The program should not write anything to the standard output, and should write to the standard error in cases of error. Errors include inability to open the input file or create the output file, parsing errors of the input file, unsupplied input file and so forth. If the output file already exists, it should be overwritten.
While this exercise can be easily programmed
within a single class, this won't work since this xmlp
is only a
first version, so it is crucial to maintain an open mind with respect to
possible future requirements. Consider the following possibilities:
It may be required to produce output in other formats - either different HTML formats, text formats, LaTex or others.

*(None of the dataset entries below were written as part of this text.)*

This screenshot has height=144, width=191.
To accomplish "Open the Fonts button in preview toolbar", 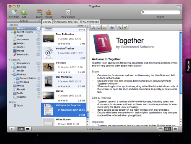I will tap(93, 27).
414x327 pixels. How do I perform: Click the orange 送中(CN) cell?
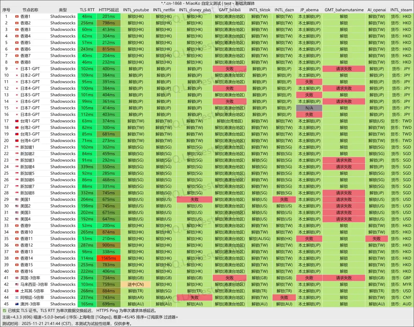pyautogui.click(x=136, y=284)
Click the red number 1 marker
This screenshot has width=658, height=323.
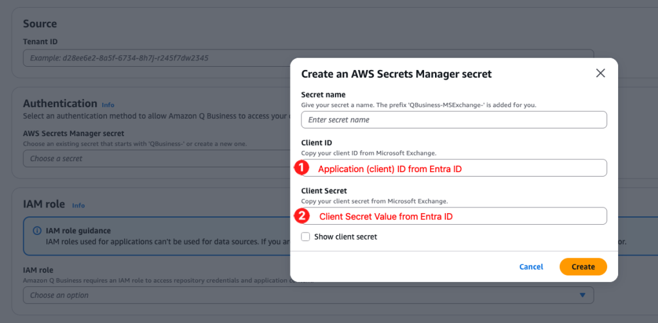click(301, 168)
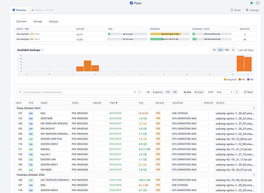This screenshot has width=264, height=193.
Task: Click the search history clock icon
Action: (135, 92)
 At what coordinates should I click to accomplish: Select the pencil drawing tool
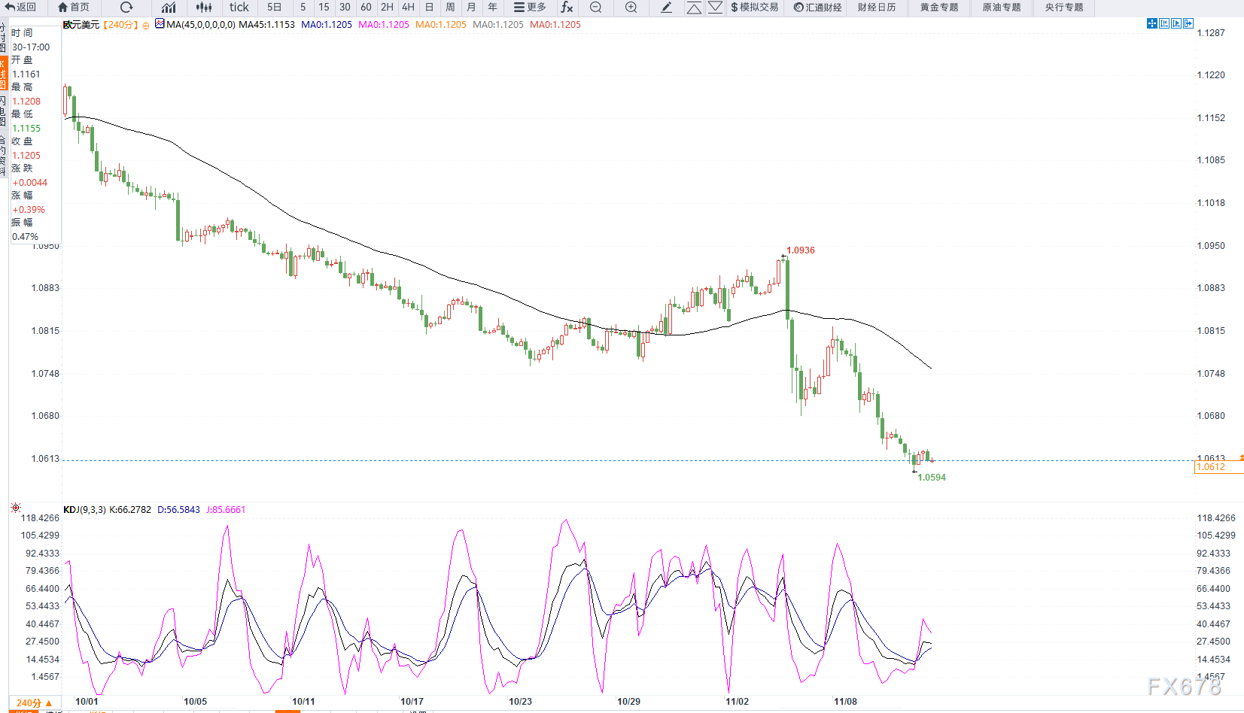point(666,8)
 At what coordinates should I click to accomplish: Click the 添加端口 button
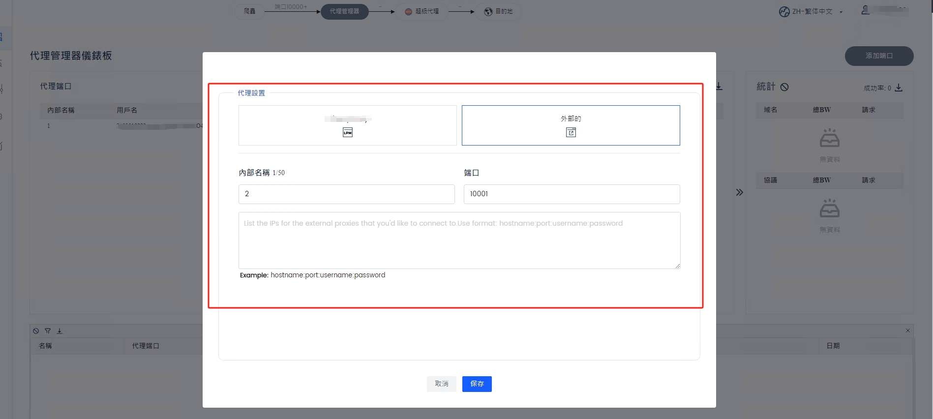point(879,56)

It may be required to read different data formats of hierarchical data - relational tables with foreign keys, special-purpose formats and others, and be able to produce the same output for them.
It may be required to support other kinds of XML document elements besides texts, attributes and comments.
It may be required to dynamically define parameters of the output - for example, the fonts and colors in which different elements of the output are displayed.
It may be required to insert the HTML output into specified locations inside existing HTML pages (e.g, html code without the html, body .. tags), to display the output in a site which has frames, backgrounds, sounds, etc.
It may be required to modify the input document before pretty-printing it: for example, sorting the elements, changing tag names to uppercase, and so forth.
You must design your program so that it is easy to add code that implements the above requirements. Assume that you are the one who will actually have to code it - that's how it usually is in "real life". For each of the above requirements write an explanation in your README file, not more than three sentences long, which explains how it should be coded. For example:
Requirement: It may be required to define filters on which parts of the input document get printed. For example, new command-line arguments can dictate that only the simple (non-hierarchical) elements get printed, that only elements that start with a given string get printed, and so forth.
Solution: Write an Iterator for each kind of filter, whose
next()
method will move to the next element for which the filter is true. Such iterators are implemented as Decorators of other iterators, which easily enables to dynamically combine different filters and does not require changing or recompiling existing code.
It is important that each solution you present will be at most three sentences long. The intention is to enforce the use of design patterns vocabulary rather than elaborating specific class and object relationships.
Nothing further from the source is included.